• [Task to carry out]
Answer these questions about the flu myths text below:
1. Which group is quoted on the risks that the Flu poses to Chronic Kidney Disease and Dialysis patients?
2. Besides coughing and sneezing, which three activities can disperse the Flu Virus?
3. Which publication is cited on the myth about drying your hair before going outside?

Most commonly known as "The Flu," Influenza is a highly contagious disease that can be serious, debilitating and affect the whole body. It is especially harmful in Chronic Kidney Disease and Dialysis patients who "are at increased risk of becoming seriously ill, being hospitalized and even dying if they contract Influenza," according to Influenza Specialist Group.
Chronic Kidney Disease and Dialysis patients are at "high risk" of very bad health outcomes after contracting the Flu because of weak immune systems which "predisposes patients to infection with pneumococcal bacteria (a leading cause of serious illness throughout the world) which pose an additional serious risk to Kidney Disease sufferers," said Influenza Specialist Group. Luckily, by correcting common myths associated with the Flu, Chronic Kidney Disease and Dialysis patients can reduce their risk and improve their health outcomes.
1. "As long as the person does not cough on me, then I will not get the Flu." Wrong! Most Chronic Kidney Disease and Dialysis patients probably know that the Flu can be spread by infected people coughing or sneezing as well as from contaminated surfaces. However, most do not realize that laughing, talking and even breathing can also disperse the Flu Virus.
2. "At least, the Flu is not deadly." Not so fast. Actually, it is. Chronic Kidney Disease and Dialysis patients are at a much higher risk for death or a bad outcome from the Flu because their immune systems are not as strong to begin with.
3. "It is probably just a cold." Yet, maybe not. Many people confuse
the common cold with Influenza. However, colds are much less severe. Flu symptoms include fever (often high), chills, severe cough, headaches, muscle aches, pains, and sore throat.
4. "I dry my hair before going outside so I am in good shape of not catching a Flu." The Huffington Post suggested, "there’s no scientific evidence that this old myth holds any weight." In all actuality, studies find that "your hair has nothing to do with developing an infection." One less thing to worry about, but remain on heightened alert for other causes of infection.

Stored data

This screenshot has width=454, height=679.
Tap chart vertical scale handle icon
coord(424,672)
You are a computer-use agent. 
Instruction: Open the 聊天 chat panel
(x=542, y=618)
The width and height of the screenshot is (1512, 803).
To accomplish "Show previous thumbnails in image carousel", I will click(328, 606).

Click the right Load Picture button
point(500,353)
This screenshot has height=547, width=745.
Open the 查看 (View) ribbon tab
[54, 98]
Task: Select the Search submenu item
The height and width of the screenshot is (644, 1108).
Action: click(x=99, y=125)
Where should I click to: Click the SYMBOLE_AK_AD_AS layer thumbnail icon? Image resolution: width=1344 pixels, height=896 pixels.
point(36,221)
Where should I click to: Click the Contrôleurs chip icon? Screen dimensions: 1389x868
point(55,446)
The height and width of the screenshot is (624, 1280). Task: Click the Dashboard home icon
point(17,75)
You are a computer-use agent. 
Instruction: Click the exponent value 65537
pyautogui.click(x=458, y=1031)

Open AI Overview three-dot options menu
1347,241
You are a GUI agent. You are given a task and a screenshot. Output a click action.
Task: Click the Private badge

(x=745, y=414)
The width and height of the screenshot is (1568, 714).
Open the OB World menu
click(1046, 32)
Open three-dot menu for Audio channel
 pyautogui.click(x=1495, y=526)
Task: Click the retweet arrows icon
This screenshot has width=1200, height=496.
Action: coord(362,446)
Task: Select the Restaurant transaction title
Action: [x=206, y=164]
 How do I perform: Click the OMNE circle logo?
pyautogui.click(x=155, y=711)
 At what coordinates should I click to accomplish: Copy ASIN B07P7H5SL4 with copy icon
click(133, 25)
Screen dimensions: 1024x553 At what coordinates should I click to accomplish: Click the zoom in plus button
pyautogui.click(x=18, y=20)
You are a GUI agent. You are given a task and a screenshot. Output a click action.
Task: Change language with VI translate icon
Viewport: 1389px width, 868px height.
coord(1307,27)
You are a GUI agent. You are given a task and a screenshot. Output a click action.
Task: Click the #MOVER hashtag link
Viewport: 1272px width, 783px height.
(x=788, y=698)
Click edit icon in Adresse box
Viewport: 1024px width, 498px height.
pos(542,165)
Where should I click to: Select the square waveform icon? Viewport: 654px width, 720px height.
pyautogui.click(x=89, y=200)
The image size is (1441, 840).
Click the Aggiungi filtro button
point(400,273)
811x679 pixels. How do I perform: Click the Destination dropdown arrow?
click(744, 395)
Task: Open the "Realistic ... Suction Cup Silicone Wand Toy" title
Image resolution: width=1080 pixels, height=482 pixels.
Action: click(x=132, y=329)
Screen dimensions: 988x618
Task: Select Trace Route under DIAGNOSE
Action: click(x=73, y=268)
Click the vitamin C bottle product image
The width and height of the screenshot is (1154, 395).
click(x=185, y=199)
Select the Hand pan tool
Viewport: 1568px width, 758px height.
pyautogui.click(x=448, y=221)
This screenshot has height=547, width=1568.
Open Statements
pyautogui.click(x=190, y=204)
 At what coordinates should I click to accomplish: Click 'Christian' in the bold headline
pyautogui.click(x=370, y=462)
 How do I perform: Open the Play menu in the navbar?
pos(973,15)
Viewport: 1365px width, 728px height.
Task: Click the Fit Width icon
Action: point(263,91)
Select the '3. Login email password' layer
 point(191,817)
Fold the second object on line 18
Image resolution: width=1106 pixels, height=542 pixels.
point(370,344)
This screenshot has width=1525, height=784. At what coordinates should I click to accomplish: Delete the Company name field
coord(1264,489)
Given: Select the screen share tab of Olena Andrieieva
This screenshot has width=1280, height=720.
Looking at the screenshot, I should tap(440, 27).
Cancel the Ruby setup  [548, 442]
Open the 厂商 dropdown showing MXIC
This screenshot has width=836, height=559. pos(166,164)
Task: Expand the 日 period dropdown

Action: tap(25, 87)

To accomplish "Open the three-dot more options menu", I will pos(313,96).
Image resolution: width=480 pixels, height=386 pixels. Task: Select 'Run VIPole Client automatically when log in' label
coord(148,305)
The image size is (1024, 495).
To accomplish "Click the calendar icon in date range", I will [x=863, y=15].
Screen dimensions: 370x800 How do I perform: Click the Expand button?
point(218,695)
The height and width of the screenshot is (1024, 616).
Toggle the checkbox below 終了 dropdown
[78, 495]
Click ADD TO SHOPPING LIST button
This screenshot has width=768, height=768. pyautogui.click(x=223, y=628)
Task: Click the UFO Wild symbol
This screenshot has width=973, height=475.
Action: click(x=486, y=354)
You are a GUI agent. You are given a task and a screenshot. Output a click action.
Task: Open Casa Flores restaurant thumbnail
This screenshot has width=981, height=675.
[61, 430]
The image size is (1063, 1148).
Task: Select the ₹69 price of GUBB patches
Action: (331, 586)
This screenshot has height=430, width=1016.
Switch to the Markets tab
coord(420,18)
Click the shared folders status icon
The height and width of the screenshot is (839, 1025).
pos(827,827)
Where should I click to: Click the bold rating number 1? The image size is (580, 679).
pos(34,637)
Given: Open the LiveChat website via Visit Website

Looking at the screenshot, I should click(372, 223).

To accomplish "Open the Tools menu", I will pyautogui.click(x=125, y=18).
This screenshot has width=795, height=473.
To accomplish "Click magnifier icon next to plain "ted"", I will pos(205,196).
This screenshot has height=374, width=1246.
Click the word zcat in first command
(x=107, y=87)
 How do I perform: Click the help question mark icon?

• [Task output]
1. Influenza Specialist Group
2. Laughing, talking and breathing
3. The Huffington Post